Forschern des Fraunhofer-Instituts für Umwelt-, Sicherheits- und Energietechnik (Umsicht) ist ein echter Coup gelungen. Sie haben die Herstellungsweise eines zentralen elektrisch leitfähigen Kunststoffs für den Batteriestack neu erfunden. Für diese Entwicklung erhalten Christian Doetsch und Lukas Kopietz vom Fraunhofer Umsicht sowie Thorsten Seipp von Volterion nun den Joseph-von-Fraunhofer-Preis. Denn das neue Verfahren hat erhebliche Auswirkungen auf die Herstellungskosten von Redox-Flow-Batterien. „Der entwickelte Stack, das Herzstück einer jeden Redox-Flow-Batterie, ist von den Materialkosten her 40 Prozent günstiger, auch die Produktionskosten konnten deutlich gesenkt werden.
40 Prozent weniger Materialkosten
Der Stack wiegt 80 Prozent weniger als ein herkömmlicher Stack und ist nur etwa halb so groß“, fasst Professor Christian Doetsch zusammen. Vermarktet wird der Stack vom Spin-off-Unternehmen Volterion.
Üblicherweise bestehen die Stacks aus 160 gestapelten Komponenten, die mit einer Vielzahl von Schrauben und massiven Metallplatten zusammengehalten und mit zahlreichen Dichtungen abgedichtet werden.
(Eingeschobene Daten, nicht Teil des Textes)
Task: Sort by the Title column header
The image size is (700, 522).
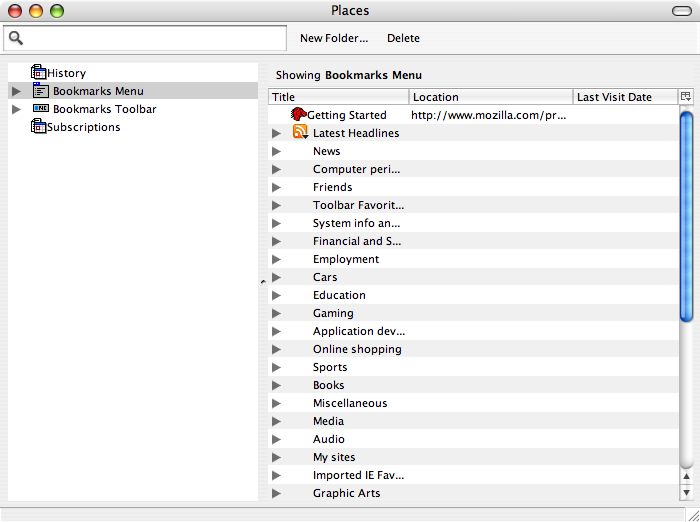Action: (339, 97)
Ein Teil dieser Komponenten wird spritzgegossen und ist aufgrund der für den Spritzguß nötigen hohen Drücke und Temperaturen spröde wie eine Bleistiftmine. Um dies zu umgehen, verwendet das Forscherteam zwar ähnliche Ausgangsstoffe, also Grafite und Ruße, ging aber auf andere Art und Weise an den Prozess heran. Der pelletförmige Kunststoff wird auf bis zu minus 80 Grad gekühlt, zu Pulver zermahlen und mit 80 Gewichtsprozent Grafit gemischt.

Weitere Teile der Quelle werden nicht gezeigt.